-- RECORDS SHOWN follows --
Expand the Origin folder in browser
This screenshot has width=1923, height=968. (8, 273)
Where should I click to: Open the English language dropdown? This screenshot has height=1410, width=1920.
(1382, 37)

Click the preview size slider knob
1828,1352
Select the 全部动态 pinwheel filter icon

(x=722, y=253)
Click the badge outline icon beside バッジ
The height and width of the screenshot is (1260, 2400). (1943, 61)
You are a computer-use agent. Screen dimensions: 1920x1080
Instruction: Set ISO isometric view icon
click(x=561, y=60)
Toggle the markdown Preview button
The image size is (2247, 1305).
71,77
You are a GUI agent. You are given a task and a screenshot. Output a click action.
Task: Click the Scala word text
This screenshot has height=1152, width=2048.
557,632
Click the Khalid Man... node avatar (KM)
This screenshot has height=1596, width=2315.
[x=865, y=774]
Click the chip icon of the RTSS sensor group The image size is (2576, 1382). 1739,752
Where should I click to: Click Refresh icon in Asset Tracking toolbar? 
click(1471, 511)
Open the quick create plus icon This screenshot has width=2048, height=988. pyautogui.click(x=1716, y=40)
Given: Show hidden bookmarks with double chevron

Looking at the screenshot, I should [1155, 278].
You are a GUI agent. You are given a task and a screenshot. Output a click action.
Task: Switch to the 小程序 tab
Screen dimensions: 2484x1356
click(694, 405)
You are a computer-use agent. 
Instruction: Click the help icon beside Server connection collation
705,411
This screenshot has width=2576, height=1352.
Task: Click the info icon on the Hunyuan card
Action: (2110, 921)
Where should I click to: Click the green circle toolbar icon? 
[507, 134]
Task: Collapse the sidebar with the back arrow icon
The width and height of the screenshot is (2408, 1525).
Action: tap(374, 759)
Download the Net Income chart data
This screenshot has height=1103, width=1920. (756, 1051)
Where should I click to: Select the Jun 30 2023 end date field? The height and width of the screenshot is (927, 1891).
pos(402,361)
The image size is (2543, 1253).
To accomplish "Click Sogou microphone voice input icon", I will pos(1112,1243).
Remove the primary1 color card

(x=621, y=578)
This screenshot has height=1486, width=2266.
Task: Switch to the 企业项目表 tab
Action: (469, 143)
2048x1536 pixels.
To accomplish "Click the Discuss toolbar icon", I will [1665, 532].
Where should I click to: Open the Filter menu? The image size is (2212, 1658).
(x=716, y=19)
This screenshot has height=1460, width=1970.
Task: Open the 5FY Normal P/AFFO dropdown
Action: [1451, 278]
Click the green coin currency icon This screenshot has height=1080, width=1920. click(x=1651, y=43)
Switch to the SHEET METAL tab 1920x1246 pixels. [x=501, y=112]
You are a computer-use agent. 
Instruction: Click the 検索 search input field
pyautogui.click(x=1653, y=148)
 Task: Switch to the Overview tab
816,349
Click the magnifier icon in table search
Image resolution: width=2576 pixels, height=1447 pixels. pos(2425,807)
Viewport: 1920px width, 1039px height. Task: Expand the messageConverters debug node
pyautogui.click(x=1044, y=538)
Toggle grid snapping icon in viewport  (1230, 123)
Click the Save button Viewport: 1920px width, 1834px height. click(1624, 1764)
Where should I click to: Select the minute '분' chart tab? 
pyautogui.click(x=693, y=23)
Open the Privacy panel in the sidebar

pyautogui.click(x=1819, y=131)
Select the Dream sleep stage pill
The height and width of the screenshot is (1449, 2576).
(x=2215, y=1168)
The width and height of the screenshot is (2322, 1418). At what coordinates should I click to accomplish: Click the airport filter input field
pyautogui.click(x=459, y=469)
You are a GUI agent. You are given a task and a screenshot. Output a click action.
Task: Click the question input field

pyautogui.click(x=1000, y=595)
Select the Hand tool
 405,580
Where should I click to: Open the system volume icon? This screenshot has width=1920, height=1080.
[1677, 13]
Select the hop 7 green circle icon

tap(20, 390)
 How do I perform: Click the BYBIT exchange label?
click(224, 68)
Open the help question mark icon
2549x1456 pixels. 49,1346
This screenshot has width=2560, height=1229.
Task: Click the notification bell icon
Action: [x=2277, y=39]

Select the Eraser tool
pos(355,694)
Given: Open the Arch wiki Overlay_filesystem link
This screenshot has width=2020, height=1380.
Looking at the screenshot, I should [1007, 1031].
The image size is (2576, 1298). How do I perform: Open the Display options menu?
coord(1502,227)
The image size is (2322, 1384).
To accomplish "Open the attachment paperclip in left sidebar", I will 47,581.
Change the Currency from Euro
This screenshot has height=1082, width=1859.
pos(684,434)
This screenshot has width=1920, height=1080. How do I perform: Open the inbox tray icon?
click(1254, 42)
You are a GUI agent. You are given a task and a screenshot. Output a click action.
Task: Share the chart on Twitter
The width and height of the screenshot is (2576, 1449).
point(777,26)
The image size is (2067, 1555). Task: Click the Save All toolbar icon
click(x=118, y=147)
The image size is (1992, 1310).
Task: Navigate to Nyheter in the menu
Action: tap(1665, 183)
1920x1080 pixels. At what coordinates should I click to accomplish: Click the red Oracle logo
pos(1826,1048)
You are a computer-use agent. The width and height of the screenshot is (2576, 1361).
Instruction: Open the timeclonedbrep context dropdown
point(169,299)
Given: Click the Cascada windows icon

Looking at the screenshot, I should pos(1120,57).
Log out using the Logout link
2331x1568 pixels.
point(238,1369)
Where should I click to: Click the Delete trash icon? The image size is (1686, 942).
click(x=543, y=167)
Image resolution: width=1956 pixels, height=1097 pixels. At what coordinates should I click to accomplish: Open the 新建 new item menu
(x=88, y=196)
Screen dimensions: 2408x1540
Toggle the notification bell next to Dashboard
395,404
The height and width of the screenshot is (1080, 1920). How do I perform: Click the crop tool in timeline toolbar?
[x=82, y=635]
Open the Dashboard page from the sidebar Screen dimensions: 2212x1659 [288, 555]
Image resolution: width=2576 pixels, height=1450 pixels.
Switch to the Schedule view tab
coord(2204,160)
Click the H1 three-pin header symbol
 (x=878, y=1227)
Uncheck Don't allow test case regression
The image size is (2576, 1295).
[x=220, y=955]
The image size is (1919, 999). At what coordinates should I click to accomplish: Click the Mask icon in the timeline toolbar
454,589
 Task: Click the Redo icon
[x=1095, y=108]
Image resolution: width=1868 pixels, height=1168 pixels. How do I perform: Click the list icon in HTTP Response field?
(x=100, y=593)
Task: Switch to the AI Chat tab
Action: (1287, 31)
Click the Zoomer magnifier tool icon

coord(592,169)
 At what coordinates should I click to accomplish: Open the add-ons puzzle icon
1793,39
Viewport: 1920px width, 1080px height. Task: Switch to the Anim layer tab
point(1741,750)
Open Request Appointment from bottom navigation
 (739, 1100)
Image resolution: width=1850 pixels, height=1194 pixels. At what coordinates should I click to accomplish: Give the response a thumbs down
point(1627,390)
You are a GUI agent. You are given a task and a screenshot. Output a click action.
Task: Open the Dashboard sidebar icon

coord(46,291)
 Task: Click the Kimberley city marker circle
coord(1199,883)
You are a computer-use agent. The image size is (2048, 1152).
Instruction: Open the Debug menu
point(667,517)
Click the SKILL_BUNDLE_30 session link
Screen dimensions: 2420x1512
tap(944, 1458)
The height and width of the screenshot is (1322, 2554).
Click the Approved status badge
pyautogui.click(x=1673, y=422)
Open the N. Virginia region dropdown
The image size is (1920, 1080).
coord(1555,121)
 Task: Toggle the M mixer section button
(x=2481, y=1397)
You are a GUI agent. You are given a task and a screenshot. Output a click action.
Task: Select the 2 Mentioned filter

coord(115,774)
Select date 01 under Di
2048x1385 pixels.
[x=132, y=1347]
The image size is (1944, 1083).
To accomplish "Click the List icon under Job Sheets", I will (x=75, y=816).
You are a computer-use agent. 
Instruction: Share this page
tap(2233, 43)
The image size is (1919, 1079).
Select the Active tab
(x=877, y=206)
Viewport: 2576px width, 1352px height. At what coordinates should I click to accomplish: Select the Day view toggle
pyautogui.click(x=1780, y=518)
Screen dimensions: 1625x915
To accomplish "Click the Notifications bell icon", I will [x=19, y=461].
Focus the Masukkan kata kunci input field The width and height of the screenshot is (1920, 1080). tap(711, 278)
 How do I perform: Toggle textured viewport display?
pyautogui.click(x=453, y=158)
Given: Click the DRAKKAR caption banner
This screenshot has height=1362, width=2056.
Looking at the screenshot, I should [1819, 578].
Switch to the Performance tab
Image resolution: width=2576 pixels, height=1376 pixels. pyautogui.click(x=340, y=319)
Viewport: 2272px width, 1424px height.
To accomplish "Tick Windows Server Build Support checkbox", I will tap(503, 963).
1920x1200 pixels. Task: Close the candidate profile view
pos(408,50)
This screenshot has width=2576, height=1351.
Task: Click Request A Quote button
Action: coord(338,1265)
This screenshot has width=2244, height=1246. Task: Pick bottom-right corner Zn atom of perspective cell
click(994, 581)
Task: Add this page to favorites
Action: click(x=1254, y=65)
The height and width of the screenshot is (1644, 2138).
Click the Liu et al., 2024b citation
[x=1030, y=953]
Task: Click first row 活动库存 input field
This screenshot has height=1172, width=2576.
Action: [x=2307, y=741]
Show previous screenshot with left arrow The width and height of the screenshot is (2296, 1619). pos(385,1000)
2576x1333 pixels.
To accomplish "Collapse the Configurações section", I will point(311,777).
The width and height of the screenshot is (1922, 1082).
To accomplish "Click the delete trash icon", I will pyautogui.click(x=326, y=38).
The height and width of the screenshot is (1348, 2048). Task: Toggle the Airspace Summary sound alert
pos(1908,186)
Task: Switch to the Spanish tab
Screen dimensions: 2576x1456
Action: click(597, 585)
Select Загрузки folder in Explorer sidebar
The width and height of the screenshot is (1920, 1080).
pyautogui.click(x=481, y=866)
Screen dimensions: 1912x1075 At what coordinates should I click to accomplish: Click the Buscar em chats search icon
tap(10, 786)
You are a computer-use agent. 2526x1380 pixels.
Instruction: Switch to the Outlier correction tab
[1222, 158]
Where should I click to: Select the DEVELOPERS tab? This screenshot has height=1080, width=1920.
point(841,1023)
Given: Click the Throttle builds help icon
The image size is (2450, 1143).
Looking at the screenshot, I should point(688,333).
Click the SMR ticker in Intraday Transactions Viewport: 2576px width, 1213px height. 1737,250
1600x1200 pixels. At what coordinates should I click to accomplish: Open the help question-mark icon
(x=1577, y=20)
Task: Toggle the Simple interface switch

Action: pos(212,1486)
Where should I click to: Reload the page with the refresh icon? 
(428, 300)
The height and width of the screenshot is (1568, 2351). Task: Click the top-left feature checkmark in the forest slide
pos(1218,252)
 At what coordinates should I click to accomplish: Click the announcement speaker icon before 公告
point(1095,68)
-- RECORDS SHOWN concluded --
#### [EXERCISE PROMPT]
A verbatim transcription is needed of the lines above, starting at the line with "Viewport: 2272px width, 1424px height." and ending at the line with "Given: Click the Throttle builds help icon", both included, and of nothing else.

#### [ANSWER SPACE]
Viewport: 2272px width, 1424px height.
To accomplish "Tick Windows Server Build Support checkbox", I will tap(503, 963).
1920x1200 pixels. Task: Close the candidate profile view
pos(408,50)
This screenshot has width=2576, height=1351.
Task: Click Request A Quote button
Action: coord(338,1265)
This screenshot has width=2244, height=1246. Task: Pick bottom-right corner Zn atom of perspective cell
click(994, 581)
Task: Add this page to favorites
Action: click(x=1254, y=65)
The height and width of the screenshot is (1644, 2138).
Click the Liu et al., 2024b citation
[x=1030, y=953]
Task: Click first row 活动库存 input field
This screenshot has height=1172, width=2576.
Action: [x=2307, y=741]
Show previous screenshot with left arrow The width and height of the screenshot is (2296, 1619). pos(385,1000)
2576x1333 pixels.
To accomplish "Collapse the Configurações section", I will point(311,777).
The width and height of the screenshot is (1922, 1082).
To accomplish "Click the delete trash icon", I will pyautogui.click(x=326, y=38).
The height and width of the screenshot is (1348, 2048). Task: Toggle the Airspace Summary sound alert
pos(1908,186)
Task: Switch to the Spanish tab
Screen dimensions: 2576x1456
Action: click(597, 585)
Select Загрузки folder in Explorer sidebar
The width and height of the screenshot is (1920, 1080).
pyautogui.click(x=481, y=866)
Screen dimensions: 1912x1075 At what coordinates should I click to accomplish: Click the Buscar em chats search icon
tap(10, 786)
You are a computer-use agent. 2526x1380 pixels.
Instruction: Switch to the Outlier correction tab
[1222, 158]
Where should I click to: Select the DEVELOPERS tab? This screenshot has height=1080, width=1920.
point(841,1023)
Given: Click the Throttle builds help icon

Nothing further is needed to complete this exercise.